Rabu, 05 Oktober 2011

LETS SAVE SEAGAMES INDONESIA

... NASIONALISME SEORANG PENGUSAHA SUKSES DARI SOSOK SEORANG RAHMAT GOBEL YANG BEGITU TINGGI HARUS BISA MENJADI CONTOH BAGI BANYAK PENGUSAHA MUDA INDONESIA ..



KETUA Panitia Pelaksana Rahmat Gobel tentunya tidak pernah membayangkan bahwa penyelenggaraan SEA Games XXVI akan sepelik seperti sekarang ini. Ketika ditunjuk sebagai ketua panitia pelaksana, ia berharap bisa memberi sumbangsih terbaik kepada negara pada penyelenggaraan pesta olahraga bangsa-bangsa Asia Tenggara.

Pengalamannya sebagai eksekutif bisnis yang berhasil, membuat kehadiran Rahmat Gobel membersitkan harapan bagi penyelenggaraan SEA Games yang lebih berkualitas. Seperti ketika Peter Ueberroth mengubah penyelenggaraan Olimpiade Los Angeles 1984 sebagai pesta olahraga yang menarik untuk ditonton dan menguntungkan, kita berharap ditunjuknya pengusaha yang sukses sebagai ketua panitia penyelenggara SEA Games XXVI bisa membuat pesta olahraga bangsa-bangsa ASEAN juga bisa seperti itu.

Namun rupanya kita bukanlah Amerika Serikat. Kita memang menginginkan adanya sesuatu yang berbeda dalam penyelenggaraan SEA Games XXVI, namun kita tidak memberikan ruang yang cukup bagi orang yang kita tunjuk itu untuk bisa mengembangkan idenya. Ibaratnya, kita memang melepas kepalanya, namun tetap memegang erat ekornya.
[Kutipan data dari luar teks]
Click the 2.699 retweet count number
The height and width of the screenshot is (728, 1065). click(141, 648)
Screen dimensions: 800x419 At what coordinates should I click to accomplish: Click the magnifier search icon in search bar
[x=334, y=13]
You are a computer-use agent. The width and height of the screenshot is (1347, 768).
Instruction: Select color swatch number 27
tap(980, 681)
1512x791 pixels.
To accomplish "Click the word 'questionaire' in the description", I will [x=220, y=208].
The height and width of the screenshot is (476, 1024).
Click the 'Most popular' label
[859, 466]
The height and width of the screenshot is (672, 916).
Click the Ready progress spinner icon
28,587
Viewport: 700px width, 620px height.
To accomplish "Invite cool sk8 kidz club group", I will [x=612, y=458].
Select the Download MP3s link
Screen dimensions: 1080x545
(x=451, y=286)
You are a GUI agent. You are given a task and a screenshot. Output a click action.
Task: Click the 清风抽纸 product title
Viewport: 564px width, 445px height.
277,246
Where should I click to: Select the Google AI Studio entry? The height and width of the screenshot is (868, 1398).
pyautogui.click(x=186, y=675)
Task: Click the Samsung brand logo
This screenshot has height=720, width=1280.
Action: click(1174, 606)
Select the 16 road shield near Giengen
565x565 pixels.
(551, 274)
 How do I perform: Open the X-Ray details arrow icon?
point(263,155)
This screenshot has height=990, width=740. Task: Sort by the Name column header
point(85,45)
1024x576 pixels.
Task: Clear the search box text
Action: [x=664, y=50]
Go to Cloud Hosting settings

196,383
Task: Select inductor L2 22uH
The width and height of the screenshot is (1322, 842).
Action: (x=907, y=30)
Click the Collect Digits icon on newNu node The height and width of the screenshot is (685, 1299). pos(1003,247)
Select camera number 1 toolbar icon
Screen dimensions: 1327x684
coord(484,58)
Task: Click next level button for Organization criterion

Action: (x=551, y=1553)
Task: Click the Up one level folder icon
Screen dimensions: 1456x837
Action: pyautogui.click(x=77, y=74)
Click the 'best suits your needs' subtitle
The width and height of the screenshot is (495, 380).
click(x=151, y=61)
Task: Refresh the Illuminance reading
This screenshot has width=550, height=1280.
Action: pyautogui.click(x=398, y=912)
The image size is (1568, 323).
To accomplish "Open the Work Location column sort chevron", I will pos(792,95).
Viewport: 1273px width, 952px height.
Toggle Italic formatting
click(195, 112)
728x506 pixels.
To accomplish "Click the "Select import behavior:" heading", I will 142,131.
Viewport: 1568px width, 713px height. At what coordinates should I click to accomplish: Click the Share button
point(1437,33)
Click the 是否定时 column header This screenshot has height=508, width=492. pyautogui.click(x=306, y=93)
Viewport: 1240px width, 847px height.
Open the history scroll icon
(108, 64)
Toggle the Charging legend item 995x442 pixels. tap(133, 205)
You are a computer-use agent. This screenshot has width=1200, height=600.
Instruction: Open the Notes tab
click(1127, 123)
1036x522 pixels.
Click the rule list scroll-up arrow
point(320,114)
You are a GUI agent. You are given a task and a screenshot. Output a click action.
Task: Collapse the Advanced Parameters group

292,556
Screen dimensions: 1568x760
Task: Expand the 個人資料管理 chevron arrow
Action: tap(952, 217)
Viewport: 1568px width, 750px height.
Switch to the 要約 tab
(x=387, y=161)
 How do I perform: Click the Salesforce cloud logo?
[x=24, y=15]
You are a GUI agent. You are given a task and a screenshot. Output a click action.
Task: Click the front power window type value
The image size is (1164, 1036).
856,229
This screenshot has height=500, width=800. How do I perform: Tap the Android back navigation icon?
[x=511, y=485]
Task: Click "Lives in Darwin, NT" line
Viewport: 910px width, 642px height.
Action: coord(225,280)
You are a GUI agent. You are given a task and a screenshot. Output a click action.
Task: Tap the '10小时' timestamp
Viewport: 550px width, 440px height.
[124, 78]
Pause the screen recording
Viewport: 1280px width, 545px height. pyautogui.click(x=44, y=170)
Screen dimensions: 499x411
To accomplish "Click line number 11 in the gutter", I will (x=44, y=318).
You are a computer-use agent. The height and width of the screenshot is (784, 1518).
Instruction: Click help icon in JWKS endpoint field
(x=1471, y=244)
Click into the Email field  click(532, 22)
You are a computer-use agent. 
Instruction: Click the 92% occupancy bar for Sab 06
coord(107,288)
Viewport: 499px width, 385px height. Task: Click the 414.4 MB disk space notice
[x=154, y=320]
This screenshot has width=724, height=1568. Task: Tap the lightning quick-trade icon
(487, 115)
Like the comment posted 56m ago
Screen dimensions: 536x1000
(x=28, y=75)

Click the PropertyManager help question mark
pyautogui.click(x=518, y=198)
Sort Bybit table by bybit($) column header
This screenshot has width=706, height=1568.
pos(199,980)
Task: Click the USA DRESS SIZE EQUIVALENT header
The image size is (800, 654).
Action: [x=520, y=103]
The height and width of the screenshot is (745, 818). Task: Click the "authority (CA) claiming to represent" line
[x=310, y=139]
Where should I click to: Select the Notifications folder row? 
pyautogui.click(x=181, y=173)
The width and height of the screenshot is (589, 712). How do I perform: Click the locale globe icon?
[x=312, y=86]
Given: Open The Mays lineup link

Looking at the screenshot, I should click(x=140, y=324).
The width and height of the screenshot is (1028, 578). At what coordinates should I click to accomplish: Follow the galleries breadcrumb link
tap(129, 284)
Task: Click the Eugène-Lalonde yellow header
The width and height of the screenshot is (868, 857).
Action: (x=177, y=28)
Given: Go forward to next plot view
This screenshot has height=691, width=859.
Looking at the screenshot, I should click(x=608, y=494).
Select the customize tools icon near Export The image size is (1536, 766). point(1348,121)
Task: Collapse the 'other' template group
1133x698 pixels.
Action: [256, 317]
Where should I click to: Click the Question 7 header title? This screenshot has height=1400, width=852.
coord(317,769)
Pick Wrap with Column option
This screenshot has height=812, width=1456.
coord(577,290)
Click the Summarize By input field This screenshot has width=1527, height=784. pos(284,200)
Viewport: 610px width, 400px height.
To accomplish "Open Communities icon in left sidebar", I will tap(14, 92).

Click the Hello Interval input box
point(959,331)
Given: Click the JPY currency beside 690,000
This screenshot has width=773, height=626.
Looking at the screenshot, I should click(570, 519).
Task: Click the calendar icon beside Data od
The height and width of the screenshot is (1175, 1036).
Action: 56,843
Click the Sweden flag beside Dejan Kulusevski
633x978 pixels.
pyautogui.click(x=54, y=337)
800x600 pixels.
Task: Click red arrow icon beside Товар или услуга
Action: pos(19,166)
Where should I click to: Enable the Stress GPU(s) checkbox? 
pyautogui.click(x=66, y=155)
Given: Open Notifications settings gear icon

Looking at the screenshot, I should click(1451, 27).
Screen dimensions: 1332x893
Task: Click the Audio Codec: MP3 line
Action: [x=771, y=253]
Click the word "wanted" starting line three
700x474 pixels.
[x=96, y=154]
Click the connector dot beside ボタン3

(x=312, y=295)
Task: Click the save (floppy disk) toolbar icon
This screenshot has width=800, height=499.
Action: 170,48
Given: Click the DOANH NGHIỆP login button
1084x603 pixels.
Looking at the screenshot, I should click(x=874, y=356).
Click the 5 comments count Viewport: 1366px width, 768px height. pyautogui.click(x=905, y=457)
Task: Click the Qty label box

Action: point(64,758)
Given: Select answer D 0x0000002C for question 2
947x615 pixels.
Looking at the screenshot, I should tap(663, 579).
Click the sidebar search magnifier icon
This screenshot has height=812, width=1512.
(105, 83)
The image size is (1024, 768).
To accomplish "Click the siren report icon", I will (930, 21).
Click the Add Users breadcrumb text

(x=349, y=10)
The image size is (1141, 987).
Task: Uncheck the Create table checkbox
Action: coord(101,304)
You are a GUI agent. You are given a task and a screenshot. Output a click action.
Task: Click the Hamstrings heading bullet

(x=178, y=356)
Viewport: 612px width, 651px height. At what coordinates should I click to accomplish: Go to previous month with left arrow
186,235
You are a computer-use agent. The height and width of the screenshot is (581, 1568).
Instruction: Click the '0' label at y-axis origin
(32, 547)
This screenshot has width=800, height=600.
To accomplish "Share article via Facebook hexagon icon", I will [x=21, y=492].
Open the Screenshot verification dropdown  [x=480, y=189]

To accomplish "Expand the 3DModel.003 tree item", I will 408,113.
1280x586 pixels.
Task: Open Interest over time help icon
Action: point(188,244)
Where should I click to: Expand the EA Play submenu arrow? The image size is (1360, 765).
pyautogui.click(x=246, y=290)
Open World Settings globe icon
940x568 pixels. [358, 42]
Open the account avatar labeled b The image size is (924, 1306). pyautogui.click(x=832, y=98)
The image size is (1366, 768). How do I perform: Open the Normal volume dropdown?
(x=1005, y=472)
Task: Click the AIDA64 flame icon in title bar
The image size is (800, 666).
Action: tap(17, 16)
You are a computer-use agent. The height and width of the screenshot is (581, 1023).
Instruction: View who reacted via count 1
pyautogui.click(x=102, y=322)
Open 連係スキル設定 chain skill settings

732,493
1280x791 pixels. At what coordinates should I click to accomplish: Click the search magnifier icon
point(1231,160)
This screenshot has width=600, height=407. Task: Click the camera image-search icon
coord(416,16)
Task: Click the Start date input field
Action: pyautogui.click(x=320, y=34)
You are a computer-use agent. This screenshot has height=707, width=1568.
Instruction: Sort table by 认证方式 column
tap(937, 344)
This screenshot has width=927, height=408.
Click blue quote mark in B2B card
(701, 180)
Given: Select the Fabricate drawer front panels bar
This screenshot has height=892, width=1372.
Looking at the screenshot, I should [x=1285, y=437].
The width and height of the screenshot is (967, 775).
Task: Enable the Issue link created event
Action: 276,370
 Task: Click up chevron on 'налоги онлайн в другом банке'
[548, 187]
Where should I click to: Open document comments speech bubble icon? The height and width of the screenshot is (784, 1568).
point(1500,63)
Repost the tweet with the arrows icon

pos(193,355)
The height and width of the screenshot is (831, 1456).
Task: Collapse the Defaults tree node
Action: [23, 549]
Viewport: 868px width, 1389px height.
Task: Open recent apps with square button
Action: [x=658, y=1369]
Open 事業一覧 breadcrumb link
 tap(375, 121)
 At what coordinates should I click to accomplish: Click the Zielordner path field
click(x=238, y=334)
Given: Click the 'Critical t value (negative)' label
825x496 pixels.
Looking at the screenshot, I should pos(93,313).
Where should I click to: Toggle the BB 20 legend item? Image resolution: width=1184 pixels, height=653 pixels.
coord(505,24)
Rahmat Gobel tidak berdaya menghadapi birokrasi. Bahkan yang membuat ia pusing tujuh keliling adalah aturan yang ada membuat dirinya tidak bisa bergerak. Belum lagi ketika penyelenggaraan SEA Games XXVI dinodai oleh korupsi pada pembangunan Wisma Atlet di Palembang.

Kini ketika penyelenggaraan SEA Games XXVI tinggal tersisa dua bulan, masih banyak fasilitas yang diperlukan untuk penyelenggaraan pertandingan belum siap untuk bisa dipakai. Bahkan peralatan yang dibutuhkan untuk membuat tanda identitas bagi penyelenggara, ofisial, wasit, dan atlet pun belum bisa tersedia.

Peraturan yang berlaku mengharuskan untuk setiap pembangunan fasilitas dan pembelian peralatan yang menggunakan anggaran negara dilakukan melalui cara tender. Pelaksanaan tender sendiri membutuhkan waktu sekitar tiga bulan. Belum lagi kemudian pelaksanaannya. Padahal penyelenggaraan SEA Games XXVI tinggal tersisa dua bulan lagi.

Dalam kondisi seperti ini memang dibutuhkan adanya terobosan. Setidaknya ada pelonggaran aturan, khususnya untuk pembangunan fasilitas pertandingan dan pengadaan peralatan. Untuk itulah Rahmat Gobel membutuhkan adanya peraturan presiden yang membolehkan adanya penunjukan langsung pengadaan barang kebutuhan SEA Games XXVI.

Tanpa adanya terobosan itu, Rahmad Gobel tidak berani untuk bertindak. Ia bisa-bisa dianggap melanggar aturan mengenai pengadaan kebutuhan barang dan konsekuensinya bisa dianggap korupsi. Sesudah SEA Games XXVI berlangsung bisa-bisa ia harus menghadapi pemeriksaan di Komisi Pemberantasan Korupsi.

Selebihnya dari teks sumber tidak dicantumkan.